(Records)
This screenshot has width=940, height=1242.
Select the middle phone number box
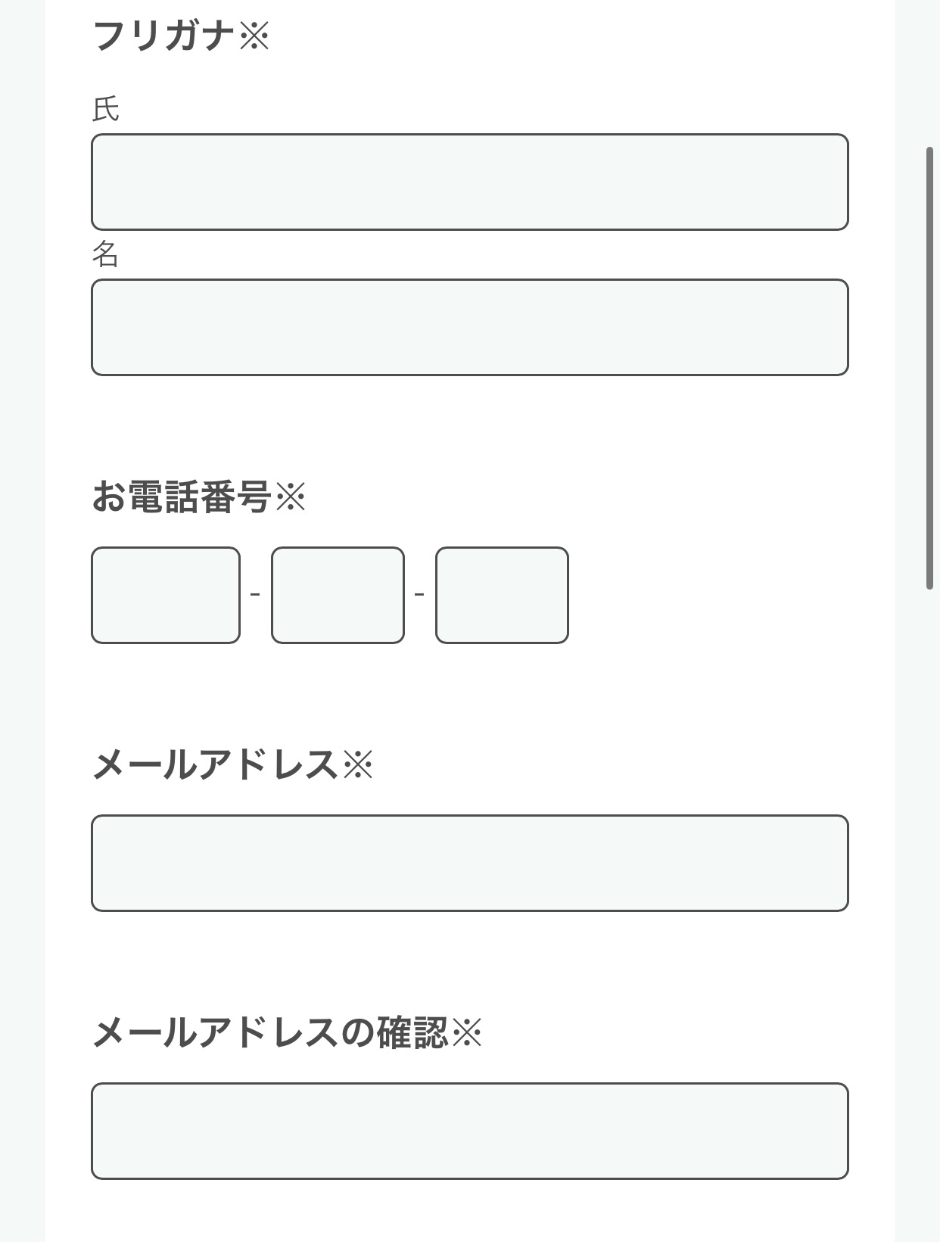coord(337,596)
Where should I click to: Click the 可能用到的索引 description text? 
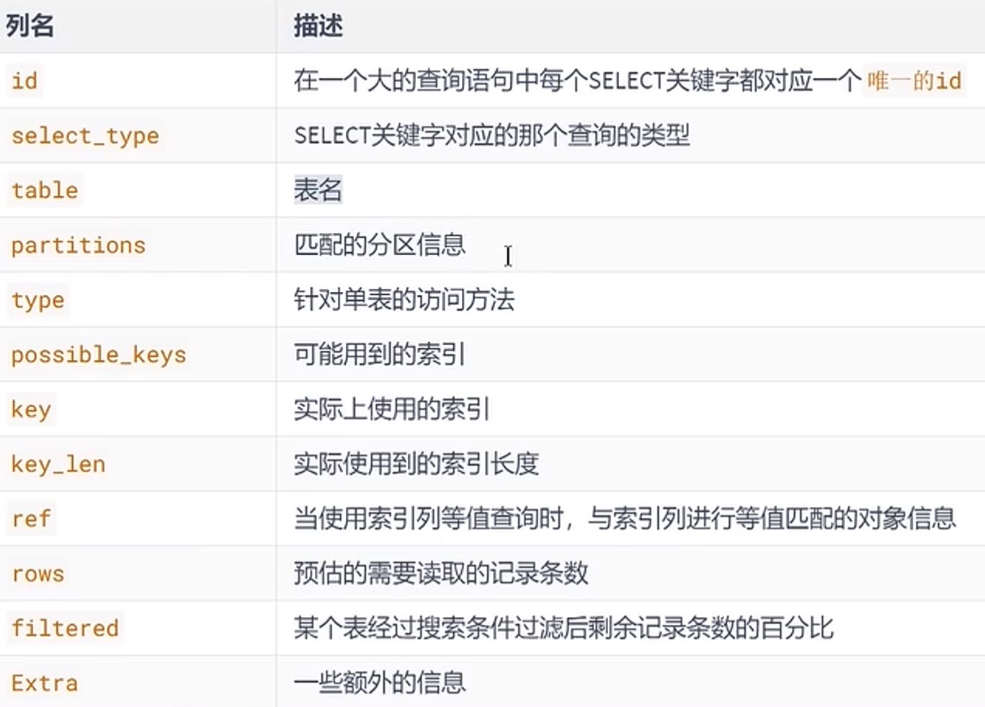pos(380,355)
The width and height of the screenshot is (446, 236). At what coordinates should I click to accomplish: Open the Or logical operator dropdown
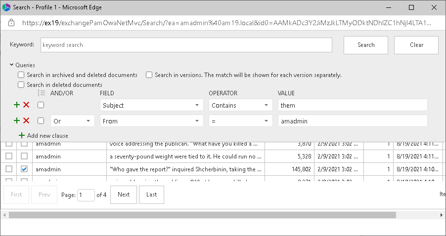coord(72,121)
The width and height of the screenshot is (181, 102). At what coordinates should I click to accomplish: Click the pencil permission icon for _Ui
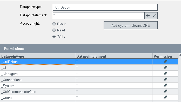165,67
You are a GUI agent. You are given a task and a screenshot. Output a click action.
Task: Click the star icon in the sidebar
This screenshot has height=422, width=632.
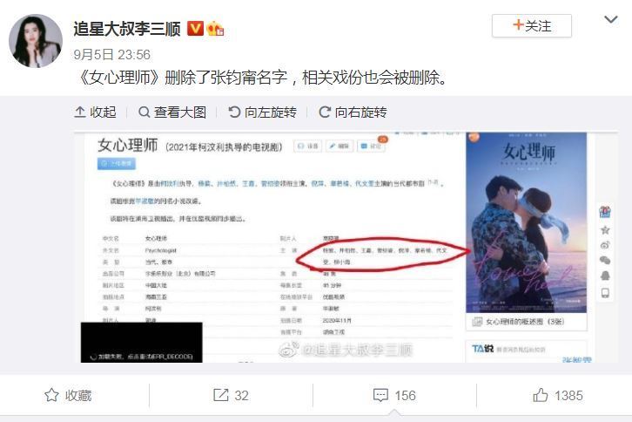[605, 230]
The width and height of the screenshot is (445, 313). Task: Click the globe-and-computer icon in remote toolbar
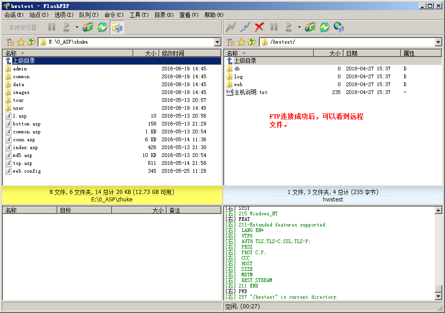pos(338,27)
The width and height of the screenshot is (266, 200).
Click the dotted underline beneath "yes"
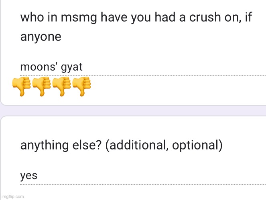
(End Records)
Task: When pictures appear among the entries, skip them and copy all remaining text precisely.

Result:
This screenshot has width=940, height=1242.
Select the middle phone number box
coord(337,596)
Where should I click to: Click the 可能用到的索引 description text? 
pos(380,355)
The width and height of the screenshot is (446, 236). At what coordinates should I click to accomplish: Open the Or logical operator dropdown
coord(72,121)
The width and height of the screenshot is (181, 102). At what coordinates should I click to accomplish: Click the pencil permission icon for _Ui
165,67
You are a GUI agent. You are given a task and a screenshot. Output a click action.
Task: Click the star icon in the sidebar
This screenshot has height=422, width=632.
[605, 230]
The width and height of the screenshot is (445, 313). Task: Click the globe-and-computer icon in remote toolbar
pos(338,27)
The width and height of the screenshot is (266, 200).
Click the dotted underline beneath "yes"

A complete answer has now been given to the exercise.